I use that construct all the time on Linux systems (using -USR1 instead of -INFO) to monitor what dd is doing, as Linux doesn't support CTRL+T.

ralphbsz · Jun 20, 2018

Avery Freeman said:
Well, I was writing zeros to the drives in an attempt to get them to work better, which is why I used 4K block size.

You could have written the zeros with a 16M or 64M block size, and gotten done faster!

Code:
but now it appears I'm having a new issue:

Code:

... (aprobe0:ahcich1:0:0:0): ATA status: d1 (BSY DRDY SERV ERR), error :04 (ABRT )

Looks like a SATA interface problem. Check cabling and power first.

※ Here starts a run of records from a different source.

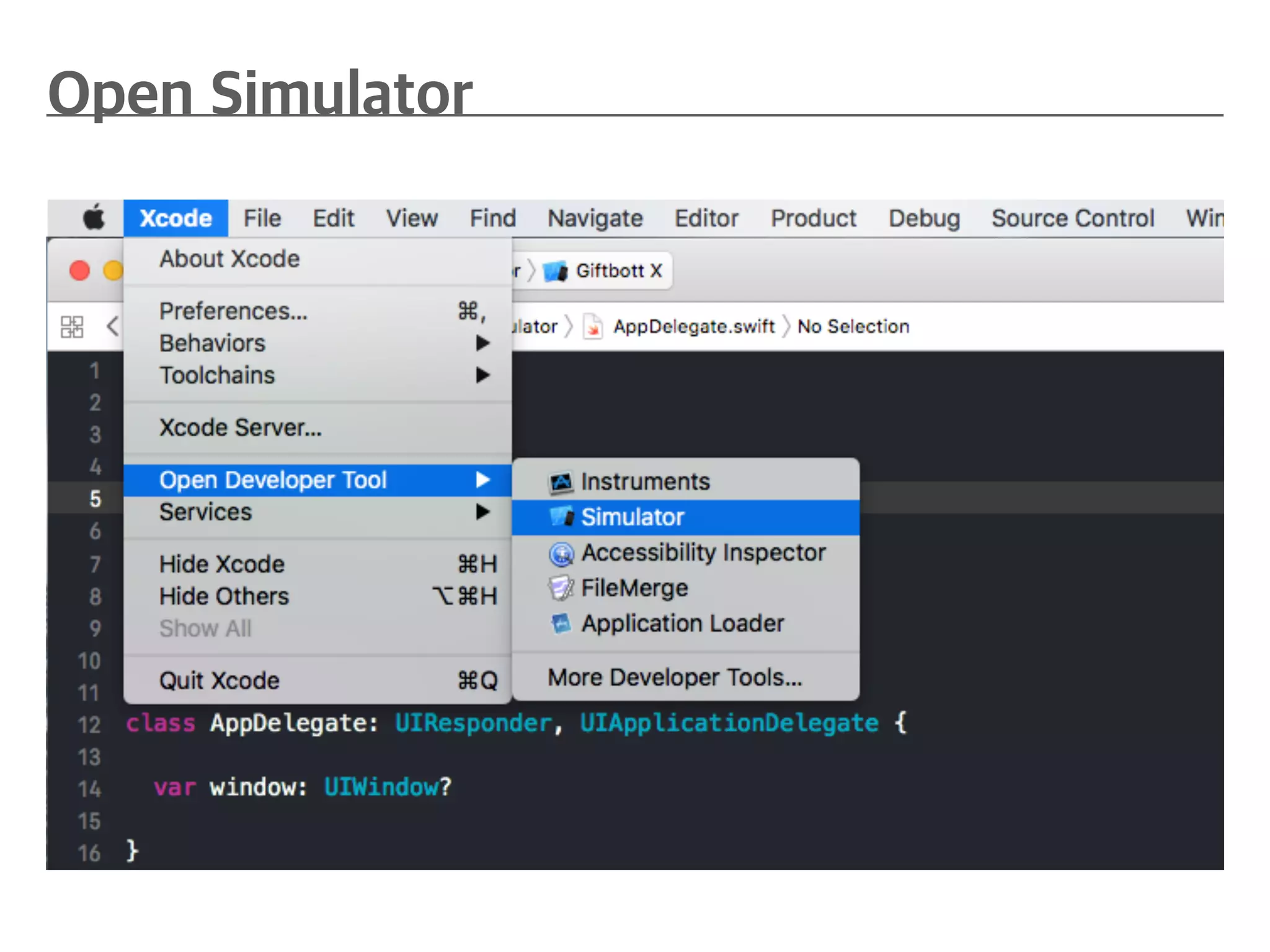Expand the Services submenu arrow
1270x952 pixels.
click(x=482, y=512)
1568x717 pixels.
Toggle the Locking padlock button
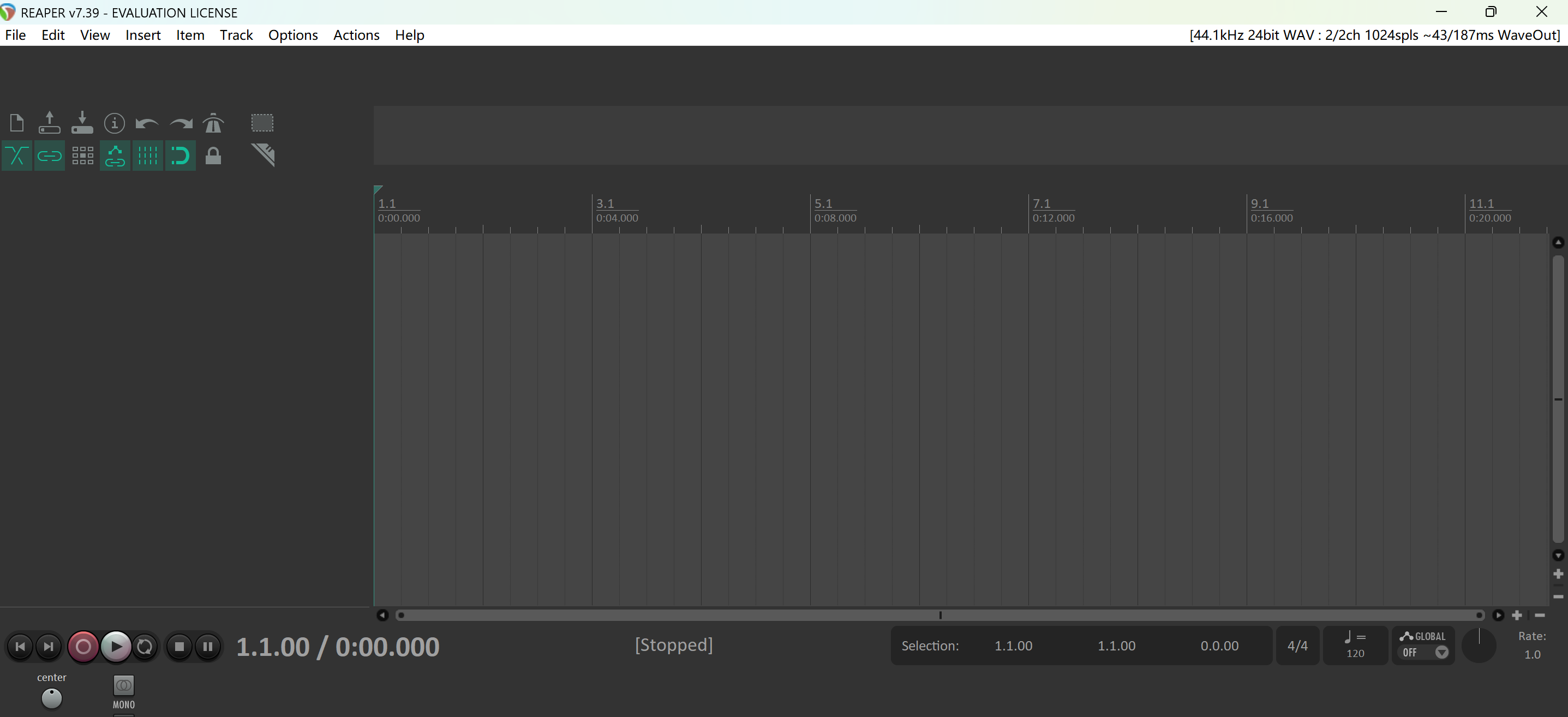[213, 156]
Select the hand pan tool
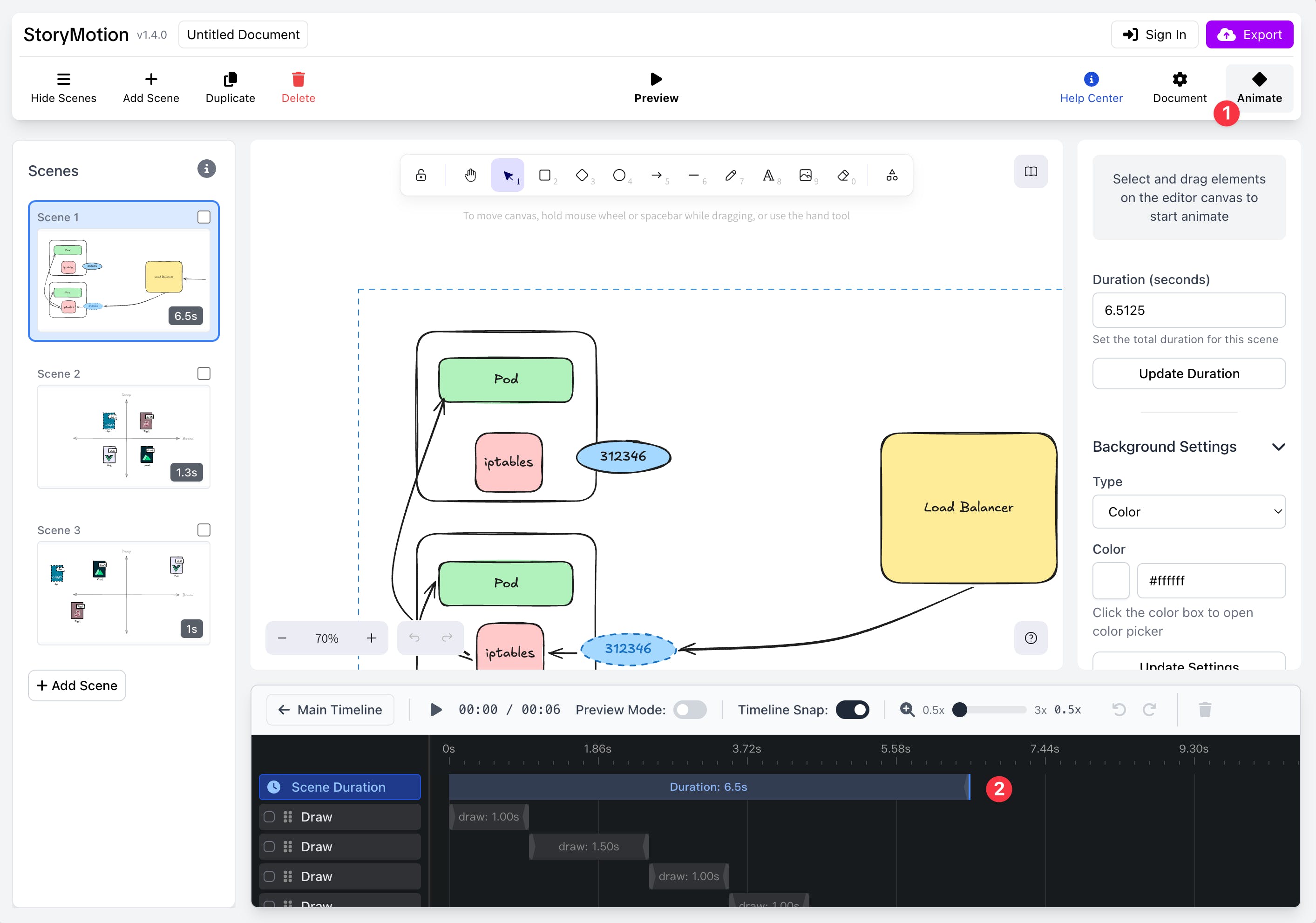This screenshot has width=1316, height=923. (x=470, y=175)
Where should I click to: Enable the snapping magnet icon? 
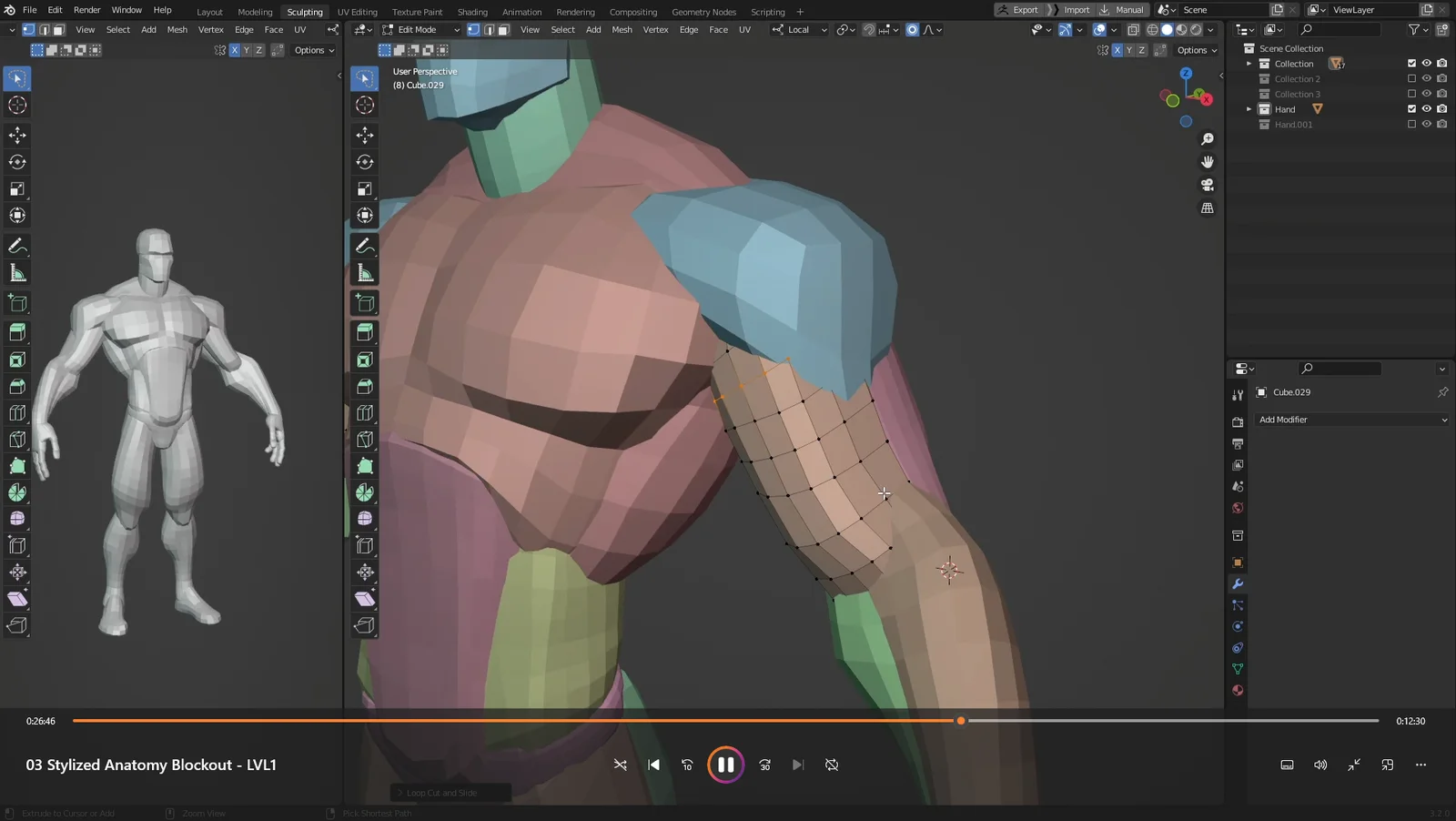(869, 29)
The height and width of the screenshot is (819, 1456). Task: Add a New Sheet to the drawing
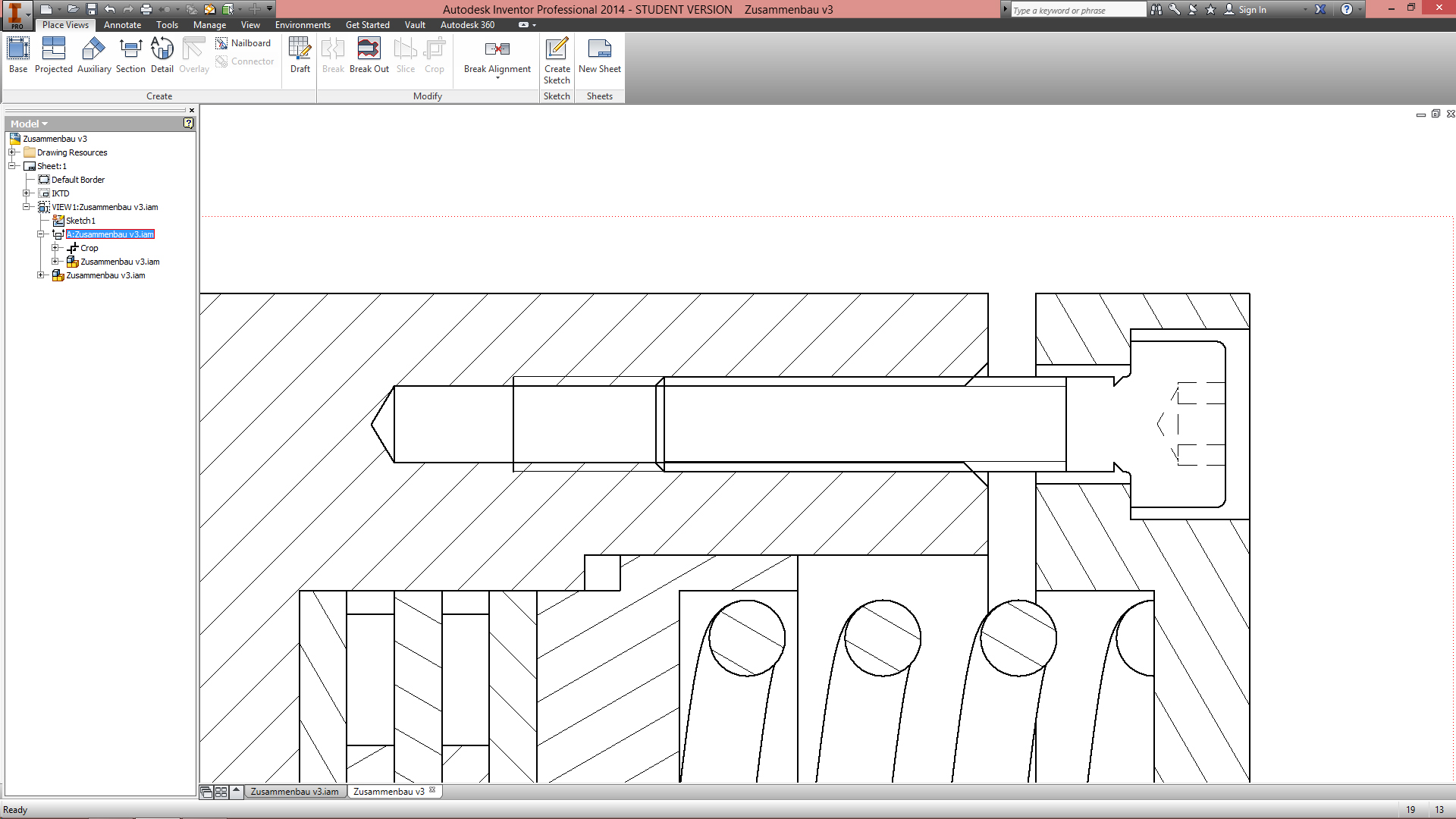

Could also be the drive itself, hard to tell with just one line of error message.

Avery Freeman · Jul 3, 2018

ralphbsz said:
You could have written the zeros with a 16M or 64M block size, and gotten done faster!

Looks like a SATA interface problem. Check cabling and power first. Could also be the drive itself, hard to tell with just one line of error message.

That's a good point, I'll check it out before I do anything drastic. It's kind of on the back burner for now.

The reason I believe it has to do with the HDD/platter surface though is it keeps failing on around the same files in the rsync queue - which seems to indicate that the drive in question it craps out when gets full to a certain point.